▶ Information shown

:::

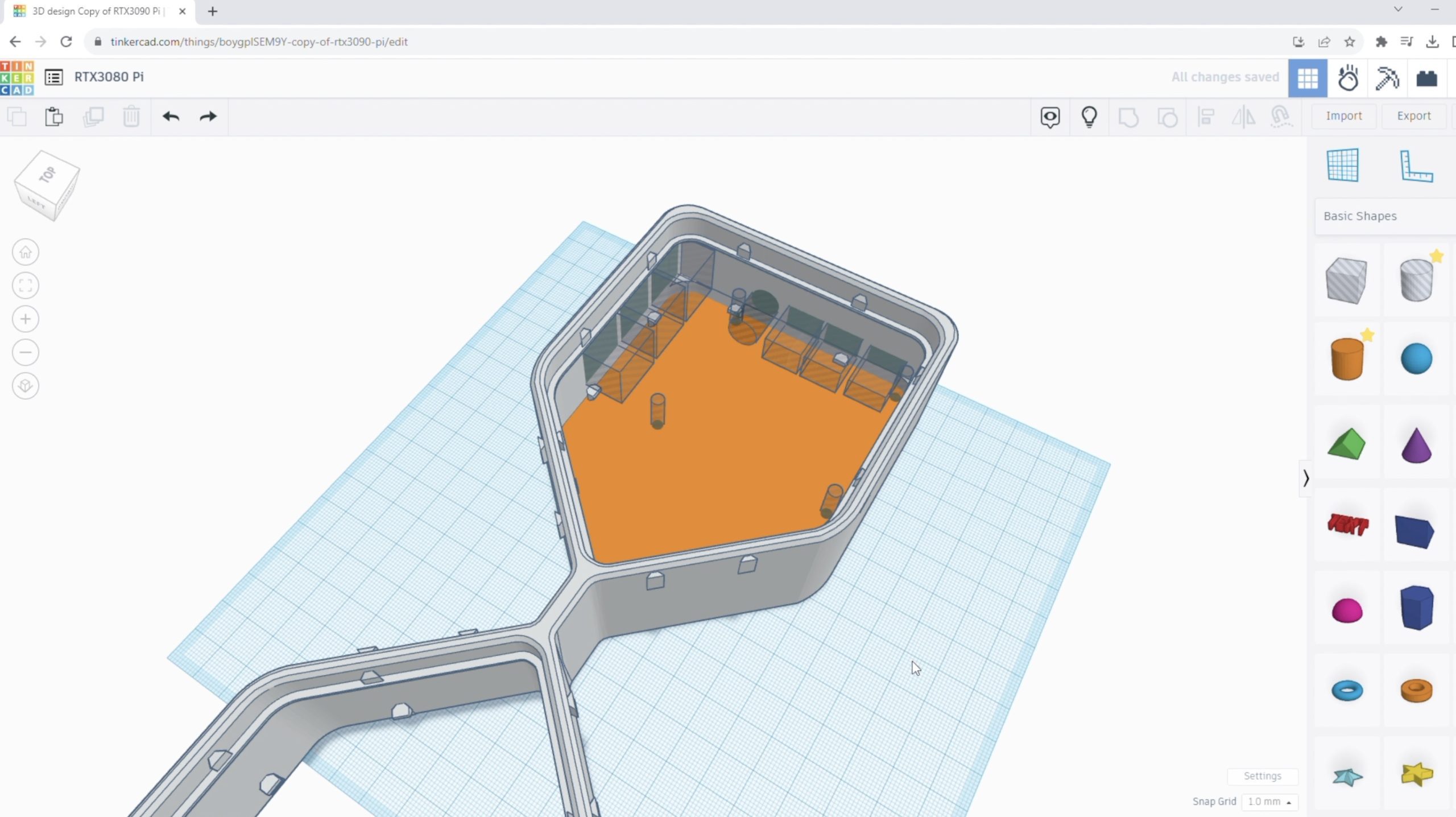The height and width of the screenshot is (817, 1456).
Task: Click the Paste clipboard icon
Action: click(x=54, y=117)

:::

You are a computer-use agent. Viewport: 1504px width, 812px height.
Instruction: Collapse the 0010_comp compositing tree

:::

▶ Task objective
Output the lines above exactly, but only those between the line holding "You are a computer-use" and the line holding "Instruction: Collapse the", inclusive.

▶ Task answer
You are a computer-use agent. Viewport: 1504px width, 812px height.
Instruction: Collapse the 0010_comp compositing tree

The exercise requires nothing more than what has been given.